New Delhi, April 7:  In a dramatic start to the trading week, Indian equity markets witnessed a massive bloodbath on Monday morning, eroding investor wealth by a staggering ₹20.16 lakh crore within hours. The benchmark BSE Sensex plunged 3,939.68 points, or 5.22%, to touch 71,425.01 amid a global meltdown triggered by intensifying fears of a trade war and economic slowdown.

All 30 stocks in the Sensex pack were deep in the red, with frontline companies like Tata Steel and Tata Motors crashing over 10% each. Heavyweights such as Larsen & Toubro, HCL Technologies, Adani Ports, Infosys, TCS, Reliance Industries, and Mahindra & Mahindra also suffered sharp losses, contributing significantly to the overall market downturn.

The total market capitalisation of all BSE-listed companies nosedived to ₹3,83,18,592.93 crore (approximately USD 4.50 trillion), down by ₹20,16,293.53 crore from the previous session, reflecting the widespread panic across sectors and investor categories.

This steep fall comes in the wake of a global equity rout. Asian markets mirrored the chaos with Hong Kong’s Hang Seng nosediving over 11%, Japan’s Nikkei 225 plunging 7%, China’s Shanghai Composite falling nearly 7%, and South Korea’s Kospi slipping over 5%. US markets also ended last week on a disastrous note, with the S&P 500, Nasdaq, and Dow Jones Industrial Average falling nearly 6% each on Friday.

Commenting on the ongoing turbulence, V K Vijayakumar, Chief Investment Strategist at Geojit Financial Services, said, “Markets across the globe are experiencing intense volatility due to unprecedented uncertainty.

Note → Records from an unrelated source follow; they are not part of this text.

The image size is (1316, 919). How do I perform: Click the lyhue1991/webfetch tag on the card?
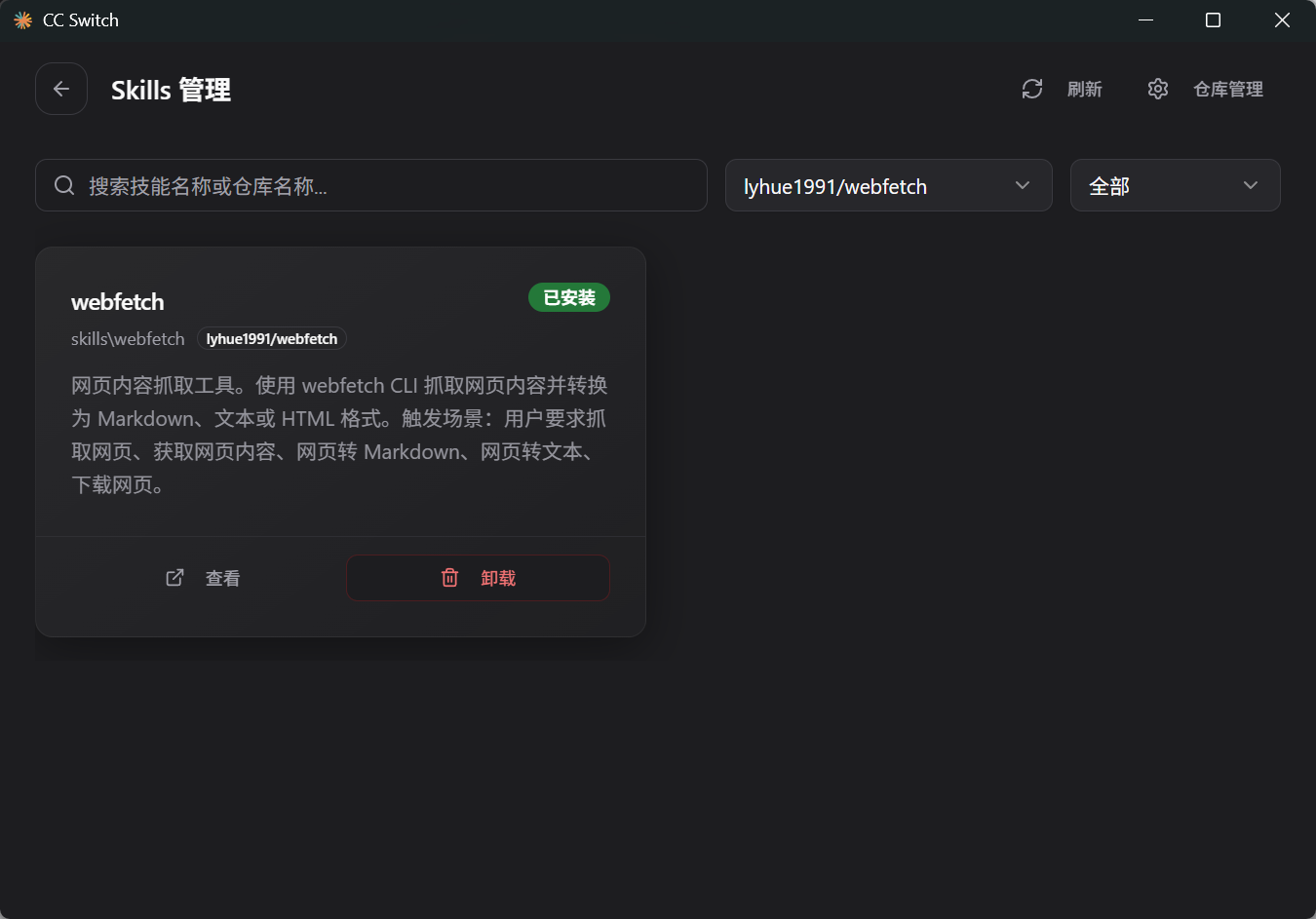coord(272,339)
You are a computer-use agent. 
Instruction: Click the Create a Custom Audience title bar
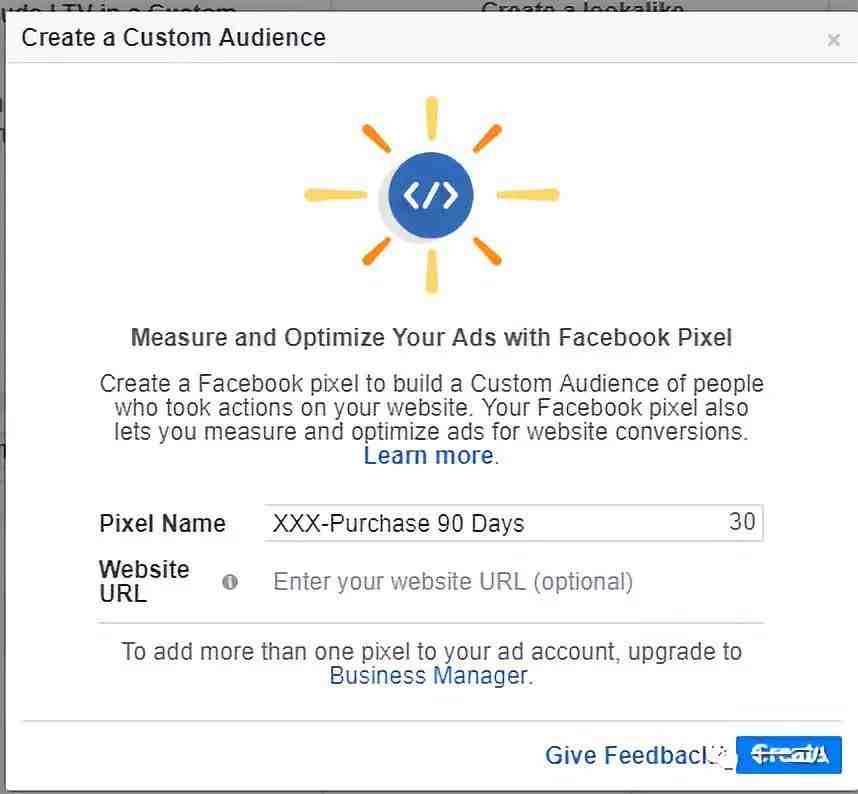click(431, 38)
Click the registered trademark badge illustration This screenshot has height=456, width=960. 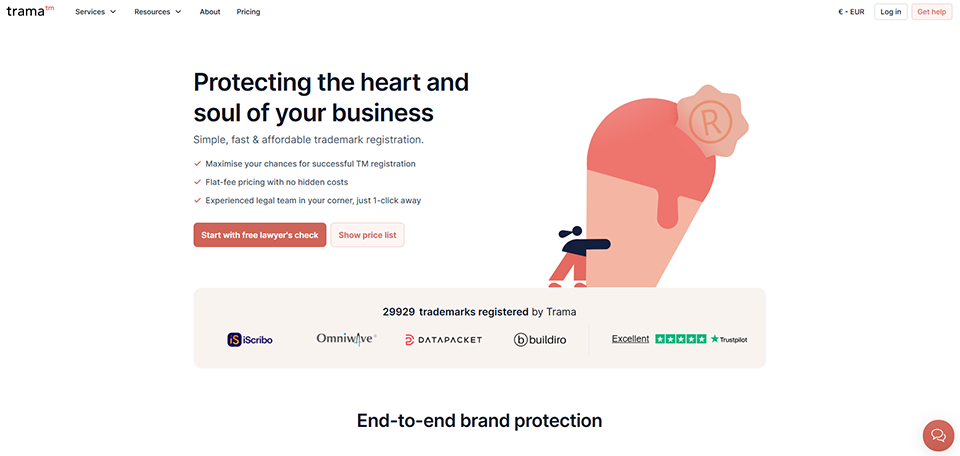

With no clear direction on how the trade tensions, especially those triggered by the US tariff policies, will unfold, the best course for investors right now is to remain cautious and adopt a wait-and-watch approach.”

Brent crude prices also reflected the shaky global sentiment, falling 2.76% to USD 63.77 per barrel.

On the domestic front, the BSE smallcap and midcap indices fared worse than the frontline benchmarks, plunging 6.62% and 5.01% respectively. Sectorally, all indices were trading in deep negative territory, with metals leading the collapse, diving nearly 8%, followed by industrials (6.39%), commodities (6.14%), IT (5.71%), consumer discretionary (5.42%) and technology (4.84%).

The massive sell-off has sent shockwaves through Dalal Street, with analysts urging retail investors to brace for further volatility and exercise extreme caution in the coming sessions.